これらを記事としてアウトプットしているのは主にはその最中でしたが、全体の学習がほぼ終了した時点で改めて内容を整理しています。
ファインダー光学系の設計にあたって
まず、WEB上にある一眼レフのカットモデル写真や特許などから、だいたい3〜4枚で構成されているのが確認できました。それを真似てZEMAXに適当な硝材を入力し、最適化を試みることとしました。
(一眼レフ+カットモデルでのGoogle画像検索結果)
コンデンサーレンズはフォーカシングスクリーンで散乱した光を出来るだけ取り込むように配置されているであろうことは理解可能です。しかし、適当に入力するにも、接眼光学系のレンズの枚数やパワー配置をどうやって入力(および設計)していけば良いのか、皆目検討もつかないことに気付きました。
今回ZEMAXの操作をしていて、適当にソフトウェアのパラメータをいじるだけのやり方では、応用がきかない…ということを痛感させられた次第です。
とりあえず今回の結果は記録として残しておきますが、この後は「カメラ用レンズの歴史を元に過去の設計例を学ぶ」というテーマで学習していこうかな、と考えています。

*資料*.

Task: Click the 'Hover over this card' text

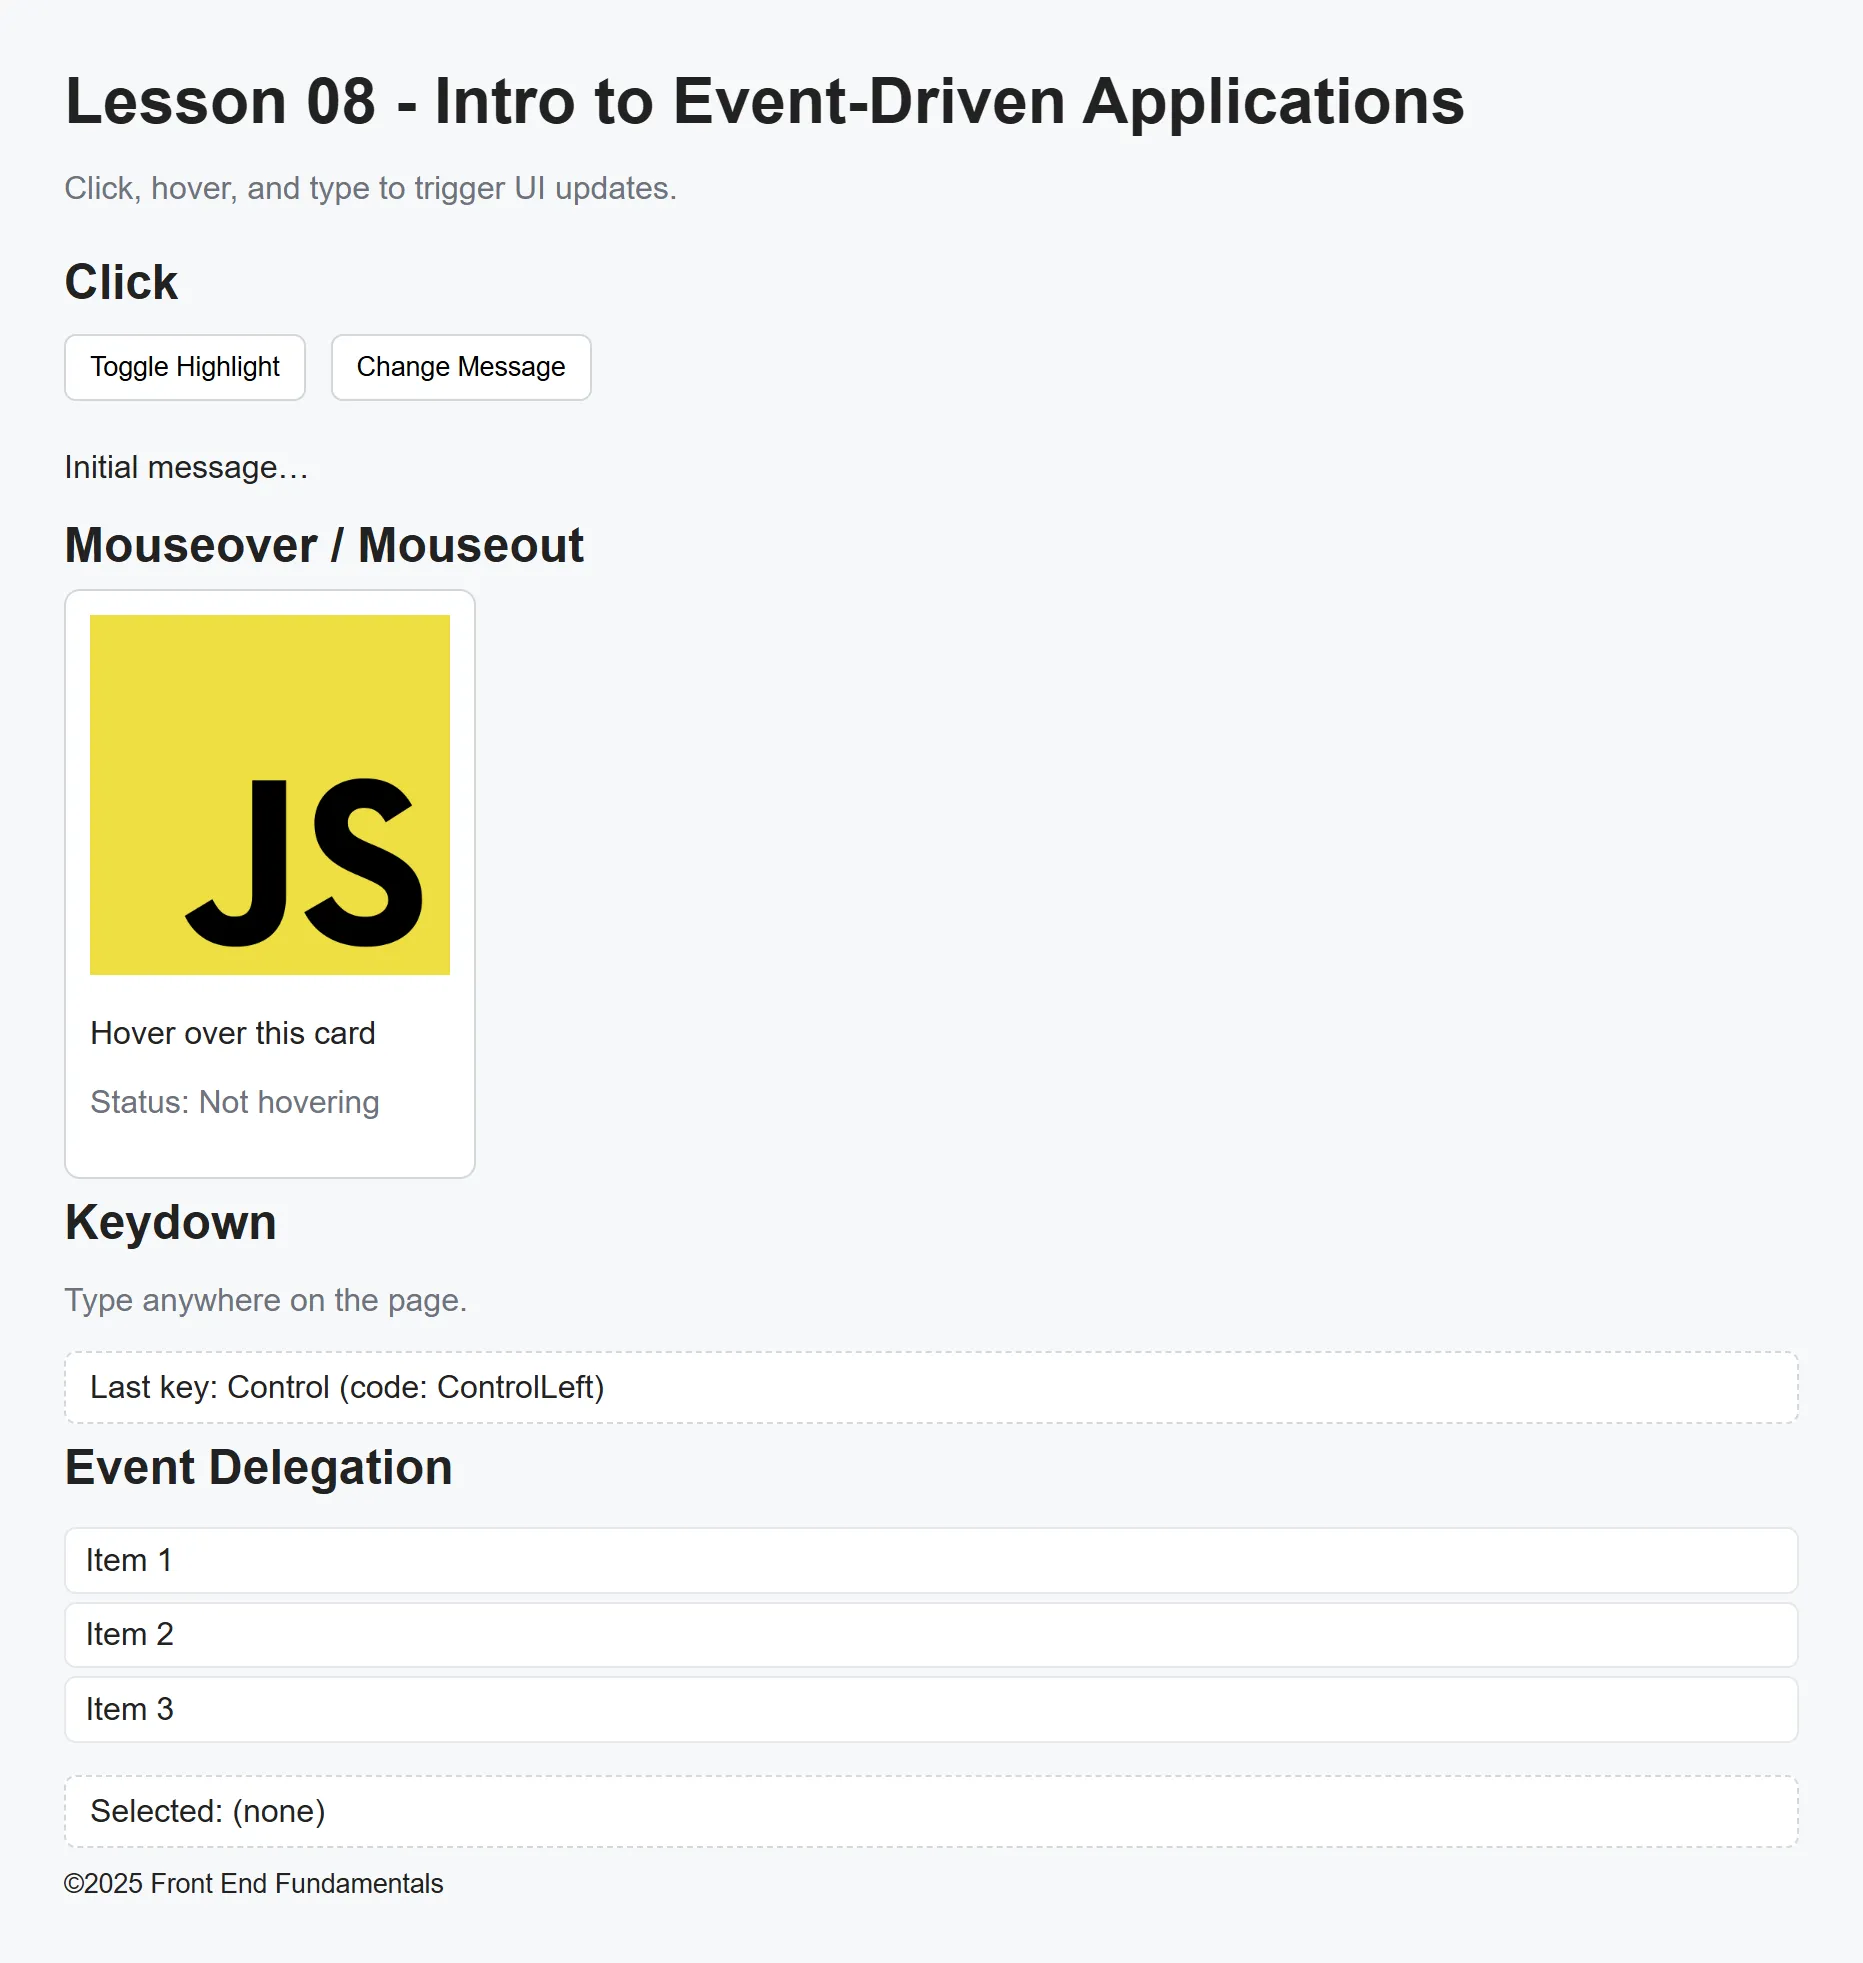Action: point(233,1033)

*作業内容*.
1/ 選択テキストによると、一眼レフのファインダー光学系はだいたい何枚で構成されていることが確認できたと書かれていますか。
2/ 選択テキストのうち、「ファインダー光学系の設計にあたって」から「つかないことに気付きました。」までを、終わりの語句も含めて一字一句変えずに複製してください。
3/ 選択テキストに出てくるアルファベット表記の語を、重複を除いてすべて挙げてください。

*各課題の解答*.
1/ だいたい3〜4枚です。

2/
ファインダー光学系の設計にあたって
まず、WEB上にある一眼レフのカットモデル写真や特許などから、だいたい3〜4枚で構成されているのが確認できました。それを真似てZEMAXに適当な硝材を入力し、最適化を試みることとしました。
(一眼レフ+カットモデルでのGoogle画像検索結果)
コンデンサーレンズはフォーカシングスクリーンで散乱した光を出来るだけ取り込むように配置されているであろうことは理解可能です。しかし、適当に入力するにも、接眼光学系のレンズの枚数やパワー配置をどうやって入力(および設計)していけば良いのか、皆目検討もつかないことに気付きました。

3/ WEB、ZEMAX、Google